The history and future of the online lending industry

Aug 15, 2018 Blog  Marketplace Lending



Forbes published an article in March 2016 which is still very relevant today.  The article kicks of with the question “is lending a good business, where moats and profit pools are durable and one can build billions in equity value, or is it an inevitable cash bonfire when the cycle turns?”  It continues saying that if you look at the question with history in mind, it is surprising that venture capitalists are considering lending at all as in the past equity was raised with the promise of distributing yield based on high ROE and not to creating multiples through exits.

Markpetplace Lending (or “peer to peer lending” as it was originally called) changed all of this.  It is stated in the article that “marketplace lending will be a durable innovation”.  What Lending Club, OnDeck and others proved was that they could compete with banks successfully and build share in their respective categories.

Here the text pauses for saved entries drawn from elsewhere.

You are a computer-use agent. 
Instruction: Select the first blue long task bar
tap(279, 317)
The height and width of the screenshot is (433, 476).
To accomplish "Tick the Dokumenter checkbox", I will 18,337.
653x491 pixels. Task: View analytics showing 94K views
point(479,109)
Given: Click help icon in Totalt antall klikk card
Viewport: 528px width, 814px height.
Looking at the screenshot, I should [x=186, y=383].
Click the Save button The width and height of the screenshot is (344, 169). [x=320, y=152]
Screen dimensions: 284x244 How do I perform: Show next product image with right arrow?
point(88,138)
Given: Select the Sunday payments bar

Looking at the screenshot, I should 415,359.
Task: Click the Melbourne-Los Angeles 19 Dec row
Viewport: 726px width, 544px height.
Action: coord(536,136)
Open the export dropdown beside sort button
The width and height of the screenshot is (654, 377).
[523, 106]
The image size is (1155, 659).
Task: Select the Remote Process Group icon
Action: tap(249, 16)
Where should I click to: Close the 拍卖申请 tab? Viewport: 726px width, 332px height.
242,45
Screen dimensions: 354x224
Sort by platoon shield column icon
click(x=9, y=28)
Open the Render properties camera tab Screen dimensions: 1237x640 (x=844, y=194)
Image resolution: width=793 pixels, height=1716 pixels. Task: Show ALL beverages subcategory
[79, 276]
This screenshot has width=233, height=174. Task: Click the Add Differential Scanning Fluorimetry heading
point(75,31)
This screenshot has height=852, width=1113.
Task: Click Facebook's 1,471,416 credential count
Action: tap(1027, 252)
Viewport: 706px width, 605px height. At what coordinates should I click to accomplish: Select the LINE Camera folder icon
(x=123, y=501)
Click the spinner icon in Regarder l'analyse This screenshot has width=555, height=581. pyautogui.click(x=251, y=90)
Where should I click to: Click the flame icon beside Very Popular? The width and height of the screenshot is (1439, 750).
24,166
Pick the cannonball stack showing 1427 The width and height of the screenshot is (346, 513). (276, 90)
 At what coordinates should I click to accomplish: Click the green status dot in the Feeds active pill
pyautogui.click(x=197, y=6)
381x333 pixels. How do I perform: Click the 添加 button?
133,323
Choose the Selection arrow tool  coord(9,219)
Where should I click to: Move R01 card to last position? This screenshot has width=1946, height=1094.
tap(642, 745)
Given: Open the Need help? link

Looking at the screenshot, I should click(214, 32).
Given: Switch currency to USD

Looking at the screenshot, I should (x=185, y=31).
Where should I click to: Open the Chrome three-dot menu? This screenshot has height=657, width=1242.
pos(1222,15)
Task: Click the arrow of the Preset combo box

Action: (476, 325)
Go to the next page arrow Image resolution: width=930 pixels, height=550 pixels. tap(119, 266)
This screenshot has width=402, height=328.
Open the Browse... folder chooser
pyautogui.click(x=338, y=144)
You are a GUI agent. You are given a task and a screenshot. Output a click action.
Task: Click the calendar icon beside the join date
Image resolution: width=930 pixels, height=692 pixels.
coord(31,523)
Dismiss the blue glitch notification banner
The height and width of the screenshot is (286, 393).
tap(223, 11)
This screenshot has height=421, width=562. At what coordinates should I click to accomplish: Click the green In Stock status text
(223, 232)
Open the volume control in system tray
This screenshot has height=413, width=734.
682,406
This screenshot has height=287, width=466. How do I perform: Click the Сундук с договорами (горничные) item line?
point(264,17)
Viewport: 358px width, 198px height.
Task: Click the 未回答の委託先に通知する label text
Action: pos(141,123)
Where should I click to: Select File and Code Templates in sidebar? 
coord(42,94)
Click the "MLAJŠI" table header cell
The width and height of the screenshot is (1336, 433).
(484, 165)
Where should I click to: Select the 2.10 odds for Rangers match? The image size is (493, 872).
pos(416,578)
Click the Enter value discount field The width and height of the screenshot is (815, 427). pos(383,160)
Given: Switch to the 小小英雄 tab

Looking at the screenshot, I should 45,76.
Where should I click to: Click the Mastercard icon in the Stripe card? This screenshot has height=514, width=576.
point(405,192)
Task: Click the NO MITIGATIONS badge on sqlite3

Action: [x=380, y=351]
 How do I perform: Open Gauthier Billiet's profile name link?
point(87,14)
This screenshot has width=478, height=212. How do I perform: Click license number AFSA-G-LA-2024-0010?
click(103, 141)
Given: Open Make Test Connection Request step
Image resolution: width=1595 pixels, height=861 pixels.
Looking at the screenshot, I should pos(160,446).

Matt Harris, the writer of the article said, in answer to the question “can non-bank lenders take share from banks?”, that he believes they can, but they have to “pick their spots carefully”.  He says that marketplace lending can be a useful part of a diversified funding scheme, but it is not mission critical to creating venture returns.  There is a great deal of opportunity in alternative lending according to him, but he predicted that things will be harder before it gets easier.  The market volatility, combined with a slowing economy will produce challenges with both default rates and access to liquidity.  However, he ended the article with “for the first time in a decade, I’m feeling like it’s a great time to be starting a lending company!”